そして、もうひとつの目玉が、福田さん自身の編曲による武満作品ですね。
今回、もうひとつ僕がどうしてもやりたかったことが、武満さんの「ソングス」の編曲です。僕は、長い間、武満さんの合唱のための「ソングス」のファンだったのですが、この無伴奏の混声合唱の楽譜を見て驚いたのが、殆どの合唱のハーモニー(和声の並び方)がピアノよりもむしろギターの音の配置になっているということなのです。4声体がギターで殆どそのまま弾ける。武満さんがギターを手にして作曲したのかもしれないと想像したりします。「これはギターで出来る」と確信を持つようになって色々アイディアを暖めていたところで、たまたま大萩康司君のために編曲をして欲しいという話があったのです。2曲が5日間くらいであっという間に出来てしまいました。

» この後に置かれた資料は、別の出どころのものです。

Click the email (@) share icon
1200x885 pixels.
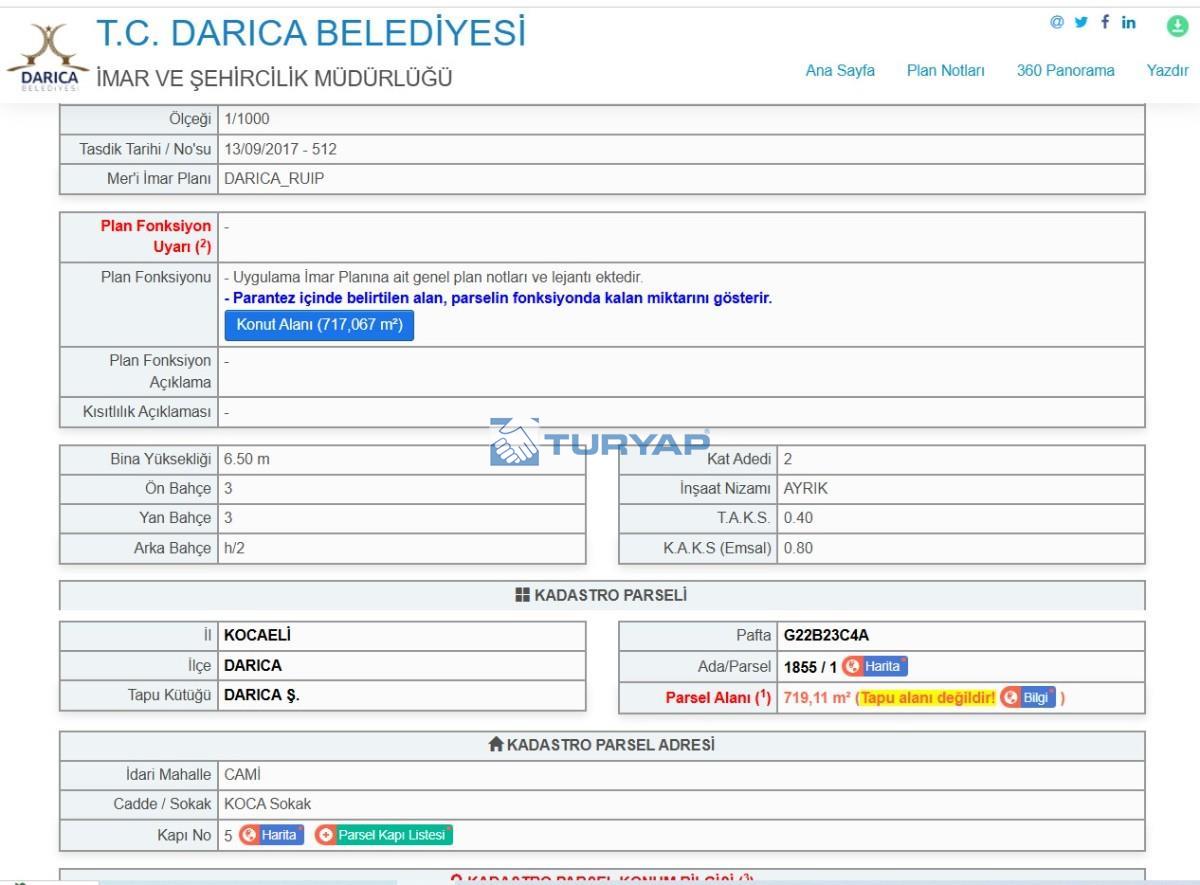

武満さんには有名な「ギターのための12の歌」というポピュラー音楽の編曲があるわけですが、あれと同じような武満さんが自然に書いたように聴こえるような一種の模写のようなものを目指しました。とはいうものの、武満さんの編曲は、メロディーはそのままに殆ど和声の力で進行してゆくものが多いのですが、僕はもう少し伴奏などに動きのあるやり方で武満さんのやらなかった事にチャレンジしてみました。特にギター2重奏になるといろんな可能性が出てくるので面白い編曲になったのではないかと思います。
どうもありがとうございました。